Viewed in the waning starlight, for day was on the point of breaking, the "Anzac" appeared to be a vessel of about two hundred feet in length, with a tripod mast surmounted by a large fire-control platform. She had but one funnel, well abaft the mast. For'ard of the conning-tower was a turret mounting a pair of fourteen-inch guns; four six-inch quick-firers thrust their muzzles through casemates in the superstructure; while four twelve-pounder anti-aircraft guns and a pair of searchlight projectors were placed upon the bridge and a raised platform at the after-end of the superstructure.

At first sight the monitor gave the impression that she was top-heavy, until her enormous beam and length beyond each end of the superstructure belied the suggestion. The hull proper was little less than four hundred feet in length, with a maximum beam of one hundred and twenty. Her draught was but five feet six inches, the freeboard being but two feet for'ard and eighteen inches aft. Her maximum speed was a bare seven and a half knots.

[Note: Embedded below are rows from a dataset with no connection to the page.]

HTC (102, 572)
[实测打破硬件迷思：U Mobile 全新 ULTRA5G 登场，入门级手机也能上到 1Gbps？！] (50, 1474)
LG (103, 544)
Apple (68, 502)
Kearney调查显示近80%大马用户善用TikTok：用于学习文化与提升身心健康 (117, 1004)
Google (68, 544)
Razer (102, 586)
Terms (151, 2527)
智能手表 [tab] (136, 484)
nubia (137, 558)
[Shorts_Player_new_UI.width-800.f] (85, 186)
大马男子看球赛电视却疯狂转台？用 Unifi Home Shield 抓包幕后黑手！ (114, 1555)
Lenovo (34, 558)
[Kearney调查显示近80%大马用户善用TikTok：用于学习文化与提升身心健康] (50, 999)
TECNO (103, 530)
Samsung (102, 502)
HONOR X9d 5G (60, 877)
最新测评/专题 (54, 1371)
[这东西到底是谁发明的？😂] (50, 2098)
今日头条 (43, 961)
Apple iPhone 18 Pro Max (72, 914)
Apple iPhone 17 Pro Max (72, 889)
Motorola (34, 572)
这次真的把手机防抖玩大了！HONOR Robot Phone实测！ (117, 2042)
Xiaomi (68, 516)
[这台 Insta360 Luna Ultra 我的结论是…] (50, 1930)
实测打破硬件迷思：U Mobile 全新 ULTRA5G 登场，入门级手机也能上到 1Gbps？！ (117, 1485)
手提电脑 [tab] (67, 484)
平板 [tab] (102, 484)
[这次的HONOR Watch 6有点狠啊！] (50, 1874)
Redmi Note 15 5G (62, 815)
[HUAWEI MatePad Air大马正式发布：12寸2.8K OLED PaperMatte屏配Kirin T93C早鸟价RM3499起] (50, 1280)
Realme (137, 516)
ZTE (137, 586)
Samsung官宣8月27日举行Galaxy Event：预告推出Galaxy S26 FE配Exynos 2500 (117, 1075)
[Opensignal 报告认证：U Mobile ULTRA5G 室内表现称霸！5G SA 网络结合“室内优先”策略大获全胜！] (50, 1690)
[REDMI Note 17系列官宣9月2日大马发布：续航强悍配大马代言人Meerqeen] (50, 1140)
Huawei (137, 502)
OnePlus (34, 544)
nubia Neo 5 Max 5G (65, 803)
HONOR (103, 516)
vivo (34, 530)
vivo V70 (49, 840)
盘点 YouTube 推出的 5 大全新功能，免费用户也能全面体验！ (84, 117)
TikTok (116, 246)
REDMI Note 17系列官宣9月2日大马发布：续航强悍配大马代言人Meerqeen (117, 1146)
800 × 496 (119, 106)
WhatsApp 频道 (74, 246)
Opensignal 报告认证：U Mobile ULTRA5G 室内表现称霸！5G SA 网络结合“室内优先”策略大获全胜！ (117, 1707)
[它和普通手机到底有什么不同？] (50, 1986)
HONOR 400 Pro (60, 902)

The "Anzac" was still in the throes that invariably attend the first commissioning of a new vessel, for she had left the Clyde only three days previously, and had put in to Devonport to ship her fourteen-inch guns. On the run round to Portsmouth she was to undergo gunnery trials, and if no serious defects were revealed, she was to proceed to the North Sea to take part in impending operations.

Dog-tired, Tressidar turned in as soon as the chums had reported themselves to the officer of the watch. It seemed less than five minutes, although it was four bells (6 a.m.), when the sub. was roused and informed that the captain wished to see him.

"A wigging for being late, I suppose," he soliloquised. "A jolly bad beginning."

But he was mistaken. An armed trawler was to be navigated to Portsmouth, and the "Anzac" had to provide an officer and crew for the job. Tressidar, being the most recently joined, was selected by his skipper for this service.

"The 'Gannet' is lying off Wilcove," continued the skipper of the "Anzac." "She's ready for sea with the exception of victualling stores. You will have to demand these from Royal William Yard. She'll do twenty knots easily, without having to drive her, and even if we have a good start you ought to overhaul us before Portland Bill is abeam."

Already the crew told off for the service had fallen in for inspection. They numbered ten hands, including a chief petty officer. The "Gannet's" engine-room staff were already on board, having been shipped when the vessel left Belfast, where she had been re-engined.

The "trawler" was in fact a trawler no longer. A comparatively new boat, with lines that promised a fair turn of speed, she had been taken over by the Admiralty for use as a patrol vessel. Her machinery was removed and turbine engines substituted, giving her a maximum speed of twenty-eight knots. Her armament consisted of two twelve-pounder quick-firers, so woe betide the luckless German submarine that might mistake the "Gannet" for a slow and helpless fishing-craft.

Disquieting reports of the presence of a hostile submarine off St. Catherine's Point, a craft that had hitherto successfully evaded all attempts at capture or destruction, had necessitated the presence of the "Gannet" off the Isle of Wight, and arrangements had been made to "turn over" the R.N.R. crew of another armed trawler directly Tressidar brought his command into Spithead.